PROBLEM TO BE SOLVED: To highly accurately detect an ultrasonic pulse signal which propagates fluid flowing in a pipe body by reducing an ultrasonic wave pulse signal propagating the pipe body in a pipe axial direction using FRP for the pipe body.SOLUTION: Ultrasonic wave transmitter/receivers 2a, 2b so provided as to be paired are fixed at a position along the outside of the upstream side and the downstream side of a tube body 1 in which a fluid to be measured flows. FRP (fiber-reinforced resin) is used for the tube body 1, and the arrangement direction of the fiber is a direction orthogonal to a tube axis of the tube body 1, that is, a circumferential direction. With the adoption of this tube body 1 made of FRP, the propagation from one of the ultrasonic wave transmitter/receivers 2a, 2b to the other one of the ultrasonic wave transmitters/receivers 2a, 2b shown by a dotted line via the tube body 1 is prevented to no small extent due to the arrangement direction of the fiber, and the ultrasonic pulse signal having propagated in the fluid shown by a solid line can be received with a high S/N ratio.

Description

  The present invention relates to an ultrasonic flowmeter that measures the flow rate of a fluid flowing through a tubular body using FRP for the tubular body.

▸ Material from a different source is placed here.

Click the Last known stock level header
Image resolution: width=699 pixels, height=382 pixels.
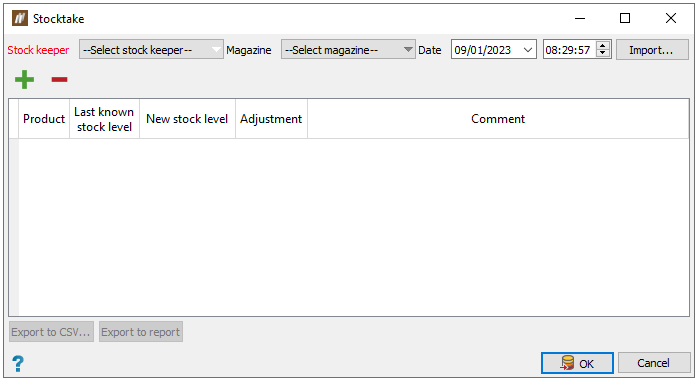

  A pair of ultrasonic transmitters / receivers are arranged on the upstream side and downstream side of the outside of the tube through which the fluid flows, and an ultrasonic pulse signal is transmitted into the fluid flow through the tube wall from the outside of the tube. The flow velocity of the fluid is calculated from the difference between the time that the pulse signal propagates from the upstream side to the downstream side and the time that the pulse signal propagates from the downstream side to the upstream side, and this flow rate is multiplied by the cross-sectional area of the pipe to measure the flow rate in the pipe. Many time difference type ultrasonic flowmeters have been put to practical use.

  This method has been improved with the advancement of electronic circuit technology, but to achieve higher accuracy, it is necessary to more accurately determine the propagation time difference of the ultrasonic pulse signal. It is important to detect the pulse signal with a high S / N.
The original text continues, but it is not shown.